Some spitball numbers-3 pound package of bees last year hit $150 -$30 queen= 120…/3 = $40 a pound / 3500 bees gives you 1.14 cents per bee
at spit ball average life span left of 5 weeks (some bees older, some younger, its likely less weeks) that’s 0.228 cents per week per bee for its labor
So a mini is 600X2X0.00228 = $2.73 in bee labor(opertuinty cost) costs to mate a queen
Compare this to the common full deep frame system of a frame of brood and a frame of food to make up a mating nuc. A single frame of 60% brood fully covered with bees is a spit ball 6000 bees once hatched out = $27.30 in bee labor to mate a queen.

The long and short is with a mini your risking about 1 days’ worth of spring build up for the honey flow to mate a queen VS a 2 frame nuc your risking 10 days of build up. 
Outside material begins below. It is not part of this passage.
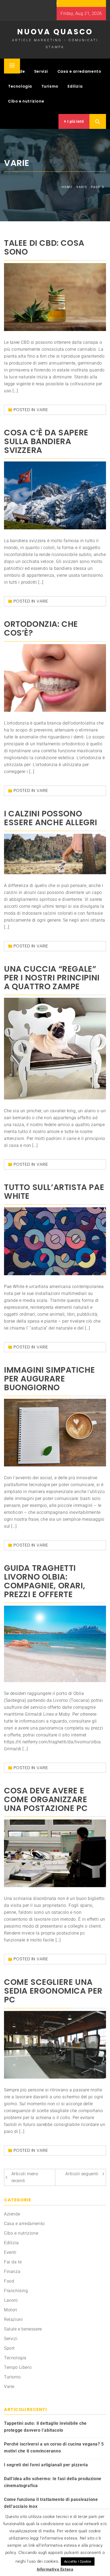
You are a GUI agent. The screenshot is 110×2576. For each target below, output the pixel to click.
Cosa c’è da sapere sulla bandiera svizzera (46, 441)
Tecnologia (20, 86)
“But one thing seems quite clear, measures by which the professional bee-keeper ensures the best possible returns must, ipso facto, prove equally reliable where only a few colonies are kept” -Brother Adam, Beekeeping at Buckfast Abbey

Thousands and thousands of queen cells go to waist every year do to hobiests not having a place or resources to put them in


----------



## clyderoad (Jun 10, 2012)

> The long and short is with a mini your risking about 1 days’ worth of spring build up for the honey flow to mate a queen VS a 2 frame nuc your risking 10 days of build up.


If you are concerned with risking resources at spring buildup either the queen rearing attempt is timed incorrectly or the donor colonies are too weak.

There are methods that utilize the bees (and frames of brood) from the mating nuc after they have successfully been previously used to mate the queen. Some may go on to become part of a colony that makes a honey crop. some the components of a nuc to be overwintered. 
What are those mini frames you reference used for? UofG, in the video, cuts out the comb, probably full of brood when their usefulness as mating resources is over, and of the house bees and foragers?

Seems like reusing resources like boxes, frames, brood and bees actually saves money and does not cost.



> I don't get the cost argument either... $10-12 a mini to buy, 1/4 of that or less to build($1.50 each in 1" house foam) vs 2 frame nucs that stand empty all winter as well ?


as grozzie has said, and I concur with "The most efficient way I have for mating queens is to use 4 way boxes".
2 frame stand alone nucs may sit all winter like your $10 mini but 4way boxes and frames don't have to. 4ways are also simple to
work with one set of hands. Close to zero additional cost when one plans ahead and makes alterations before assembling boxes.



> “But one thing seems quite clear, measures by which the professional bee-keeper ensures the best possible returns must, ipso facto, prove equally reliable where only a few colonies are kept” -Brother Adam, Beekeeping at Buckfast Abbey


Seems like Doolittles early methods are a home run with only a few colonies.
Or if you want to get fancy how about Harry Cloakes ingenious invention and the 4way providing the best possible return.



> Thousands and thousands of queen cells go to waist every year do to hobiests not having a place or resources to put them in


Probably not such a bad thing as the quality of the qcell really does matter in long run.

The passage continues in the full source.